Ja, de stemming is veranderd door de onthoofdingen. Maar minstens zo belangrijk is dat er ook een essentieel bedreigingsverschil in het geding is. Bij alle gruweldaden die op het conto van Assad komen, heeft hij niet de ambitie om een algehele godsdienstoorlog te ontketenen, compleet met aanslagen elders in de wereld, en een zo groot mogelijk deel van het Midden-Oosten aan zich te onderwerpen. Dat is wel de agenda van IS, die daarbij de afgelopen maanden een overrompelende durf en stootkracht aan de dag heeft gelegd.

Het is natuurlijk zeer onaangenaam dat er voor het tegenoffensief moet worden samengewerkt met onfrisse partijen als Saoedi-Arabië en indirect zelfs met Assad c.s. Maar soms moet je het op een akkoordje gooien met het ene kwaad om het andere, grotere kwaad met succes te kunnen bestrijden. We kunnen er wrange grappen over maken, maar in wezen verschilt het niet van de Amerikaans-Britse oorlogsalliantie met Stalin, die toen echt al miljoenen Russen over de kling had gejaagd.
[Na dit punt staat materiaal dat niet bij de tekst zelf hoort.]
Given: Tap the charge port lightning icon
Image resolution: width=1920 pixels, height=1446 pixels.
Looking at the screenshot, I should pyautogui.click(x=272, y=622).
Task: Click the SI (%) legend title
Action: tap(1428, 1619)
Ik weet het: het IS-jihadisme is niet van dezelfde orde als nazi-Duitsland. Overdrijving bevordert het inzicht niet – maar onderschatting evenmin. De zegetocht van IS had een punt bereikt waarop niet alleen de humanitaire ellende een loodzwaar gewicht werd, maar ook een geopolitiek debacle dreigde. Obama is bepaald geen schietgrage interventionist. Terecht heeft hij geoordeeld dat in dit geval het gevaar van niets doen groter is dan het risico van een missie waarvan het script niet af is.